Crédito imobiliário para a classe média deve ganhar fôlego em 2026

Após um ano de juros altos que restringiram o acesso ao financiamento, 2026 tende a trazer mais crédito para a classe média com queda gradual da Selic, novas regras e maior oferta de recursos 

O crédito imobiliário para a classe média no Brasil projeta recuperação em 2026, depois de um período em que os altos juros repercutiram na retração do crédito e na postergac?a?o de projetos de compra da casa própria. A expectativa de queda gradual da taxa básica de juros (Selic), combinada com mudanças nas regras de financiamento e a liberação de mais recursos ao mercado financeiro, é apontada como um dos principais vetores dessa retomada.

Contexto de 2025 e desafios atuais

Em 2025, o crédito imobiliário enfrentou um cenário adverso com a Selic elevada, o que limitou a concessão de financiamentos e empurrou muitos compradores — especialmente da classe média — a postergar a decisão de compra de imóveis. Isso aconteceu porque o custo efetivo total dos financiamentos aumentou, tornando parcelas mensais menos acessíveis e reduzindo o alcance do crédito.

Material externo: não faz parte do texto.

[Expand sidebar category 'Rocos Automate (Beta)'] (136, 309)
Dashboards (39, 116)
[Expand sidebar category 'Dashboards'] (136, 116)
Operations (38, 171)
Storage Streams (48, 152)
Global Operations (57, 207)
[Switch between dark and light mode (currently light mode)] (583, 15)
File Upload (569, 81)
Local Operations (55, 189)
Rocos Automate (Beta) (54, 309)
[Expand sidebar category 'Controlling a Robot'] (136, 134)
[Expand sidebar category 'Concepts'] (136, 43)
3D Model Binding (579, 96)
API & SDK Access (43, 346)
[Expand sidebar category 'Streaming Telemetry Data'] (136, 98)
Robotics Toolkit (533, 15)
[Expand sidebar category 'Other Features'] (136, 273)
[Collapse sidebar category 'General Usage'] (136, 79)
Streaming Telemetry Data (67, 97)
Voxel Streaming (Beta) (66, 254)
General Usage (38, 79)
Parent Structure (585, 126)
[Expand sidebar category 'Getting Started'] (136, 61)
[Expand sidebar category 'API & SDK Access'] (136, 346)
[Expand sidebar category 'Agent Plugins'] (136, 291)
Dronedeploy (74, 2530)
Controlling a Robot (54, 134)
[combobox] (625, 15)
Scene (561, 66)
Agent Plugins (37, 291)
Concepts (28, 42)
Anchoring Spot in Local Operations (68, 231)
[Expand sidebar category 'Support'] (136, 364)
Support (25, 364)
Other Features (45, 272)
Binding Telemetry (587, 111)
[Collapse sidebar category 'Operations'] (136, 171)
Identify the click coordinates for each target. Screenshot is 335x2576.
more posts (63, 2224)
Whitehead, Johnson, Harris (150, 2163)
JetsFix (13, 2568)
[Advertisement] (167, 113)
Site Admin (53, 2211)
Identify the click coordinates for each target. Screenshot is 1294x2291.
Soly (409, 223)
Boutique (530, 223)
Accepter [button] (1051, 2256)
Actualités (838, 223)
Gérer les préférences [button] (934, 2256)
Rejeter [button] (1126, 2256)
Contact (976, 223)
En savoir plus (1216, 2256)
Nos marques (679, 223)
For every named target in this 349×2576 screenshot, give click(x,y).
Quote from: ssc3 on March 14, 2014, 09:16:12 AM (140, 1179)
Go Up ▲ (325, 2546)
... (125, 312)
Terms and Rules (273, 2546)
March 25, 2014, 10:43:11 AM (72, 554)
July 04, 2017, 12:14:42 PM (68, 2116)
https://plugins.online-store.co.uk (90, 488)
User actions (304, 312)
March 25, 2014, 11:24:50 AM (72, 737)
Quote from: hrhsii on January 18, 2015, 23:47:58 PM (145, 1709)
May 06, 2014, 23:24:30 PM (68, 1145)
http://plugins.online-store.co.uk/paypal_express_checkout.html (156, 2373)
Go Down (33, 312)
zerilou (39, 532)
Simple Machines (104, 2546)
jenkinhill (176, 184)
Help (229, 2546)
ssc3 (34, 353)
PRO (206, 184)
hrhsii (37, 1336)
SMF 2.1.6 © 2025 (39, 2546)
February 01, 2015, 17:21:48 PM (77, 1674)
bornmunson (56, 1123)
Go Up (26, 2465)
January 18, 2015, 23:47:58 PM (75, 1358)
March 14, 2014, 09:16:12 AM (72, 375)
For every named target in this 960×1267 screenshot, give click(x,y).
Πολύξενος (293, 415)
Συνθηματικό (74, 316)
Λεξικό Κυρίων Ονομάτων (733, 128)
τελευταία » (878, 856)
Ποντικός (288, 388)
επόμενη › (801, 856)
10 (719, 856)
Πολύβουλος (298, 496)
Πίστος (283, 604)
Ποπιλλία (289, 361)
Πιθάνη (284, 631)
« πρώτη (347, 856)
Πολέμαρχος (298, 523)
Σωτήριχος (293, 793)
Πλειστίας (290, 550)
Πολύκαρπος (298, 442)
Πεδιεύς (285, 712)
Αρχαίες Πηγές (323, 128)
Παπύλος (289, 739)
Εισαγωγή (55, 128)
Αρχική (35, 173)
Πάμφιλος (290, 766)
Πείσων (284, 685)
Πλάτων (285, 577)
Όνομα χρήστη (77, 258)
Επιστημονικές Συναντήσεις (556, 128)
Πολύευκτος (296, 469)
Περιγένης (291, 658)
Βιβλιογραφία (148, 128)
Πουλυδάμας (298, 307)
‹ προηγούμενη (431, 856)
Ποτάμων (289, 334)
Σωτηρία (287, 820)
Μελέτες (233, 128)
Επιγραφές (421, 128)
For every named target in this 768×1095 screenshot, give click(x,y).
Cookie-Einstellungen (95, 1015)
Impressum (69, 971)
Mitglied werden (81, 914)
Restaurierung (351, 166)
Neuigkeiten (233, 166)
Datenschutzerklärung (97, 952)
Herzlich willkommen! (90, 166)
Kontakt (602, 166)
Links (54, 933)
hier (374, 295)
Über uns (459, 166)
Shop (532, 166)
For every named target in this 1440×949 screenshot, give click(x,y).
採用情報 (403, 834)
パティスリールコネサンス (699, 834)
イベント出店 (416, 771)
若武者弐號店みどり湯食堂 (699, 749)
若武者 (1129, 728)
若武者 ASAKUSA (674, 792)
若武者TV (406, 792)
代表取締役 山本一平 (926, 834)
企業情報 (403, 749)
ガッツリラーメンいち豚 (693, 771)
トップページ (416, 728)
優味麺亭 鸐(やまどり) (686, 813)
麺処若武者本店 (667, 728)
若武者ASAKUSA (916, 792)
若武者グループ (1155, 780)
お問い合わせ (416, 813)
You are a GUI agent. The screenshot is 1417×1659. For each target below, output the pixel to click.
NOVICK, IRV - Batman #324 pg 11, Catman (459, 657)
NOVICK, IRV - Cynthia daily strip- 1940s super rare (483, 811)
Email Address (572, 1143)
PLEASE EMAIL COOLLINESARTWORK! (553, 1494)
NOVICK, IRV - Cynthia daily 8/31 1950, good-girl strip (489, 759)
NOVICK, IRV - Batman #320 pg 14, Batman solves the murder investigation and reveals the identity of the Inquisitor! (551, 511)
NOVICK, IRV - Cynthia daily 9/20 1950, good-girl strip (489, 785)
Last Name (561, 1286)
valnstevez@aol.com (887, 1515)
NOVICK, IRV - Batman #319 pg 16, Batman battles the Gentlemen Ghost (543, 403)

Segundo projeções da Câmara Brasileira da Indústria da Construção (Cbic), os financiamentos imobiliários somaram cerca de R$ 140,1 bilhões entre janeiro e novembro de 2025, o que representou uma queda significativa em relação ao ano anterior.

Expectativa de recuperação em 2026

Para 2026, o mercado projeta um cenário mais favorável para o crédito imobiliário da classe média. Estimativas da Cbic sugerem que o setor imobiliário pode crescer cerca de 10% nas vendas de imóveis, mesmo com juros ainda elevados, devido à demanda reprimida e às medidas que ampliam a oferta de crédito.

Uma das principais mudanças é a liberação de recursos adicionais no Sistema Brasileiro de Poupança e Empréstimo (SBPE) — cerca de R$ 35 a R$ 37 bilhões — que deve ser direcionada ao financiamento habitacional e pode ampliar a concessão de crédito.

Novas regras e maior acesso ao crédito

O governo federal anunciou um novo modelo de crédito imobiliário que moderniza regras do SBPE e do Sistema Financeiro de Habitação (SFH), o que inclui o aumento do limite de financiamento de imóveis de R$ 1,5 milhão para R$ 2,25 milhões. Isso amplia o acesso ao financiamento por famílias de classe média que antes tinham mais dificuldade em enquadrar seus projetos nas linhas de crédito tradicionais.

Além disso, programas habitacionais como o Minha Casa, Minha Vida (MCMV) vêm sendo ajustados com faixas voltadas à classe média, o que estimula ainda mais a participação desse segmento no mercado de crédito.

Impactos para a classe média e o setor

Especialistas apontam que cada ponto percentual de redução da Selic pode incluir cerca de 160 mil novas famílias no mercado de crédito imobiliário, ajudando compradores que estavam excluídos devido ao alto custo dos juros.

Contudo, o acesso ao crédito ainda não deve se normalizar de forma imediata. Enquanto o programa habitacional popular segue batendo recordes de vendas, o crédito para imóveis de médio e alto padrão continua mais restrito devido às taxas de juros ainda superiores e à cautela dos bancos em originar novos contratos.

Perspectivas para 2026

Para o mercado imobiliário como um todo, 2026 deve ser um ano marcado por tendências de recuperação do crédito imobiliário, maior participação da classe média e expansão das alternativas de financiamento. A expectativa de queda gradual da Selic ao longo do ano é um fator chave para aumentar a acessibilidade ao crédito e impulsionar tanto as vendas de imóveis quanto a construção civil nacional.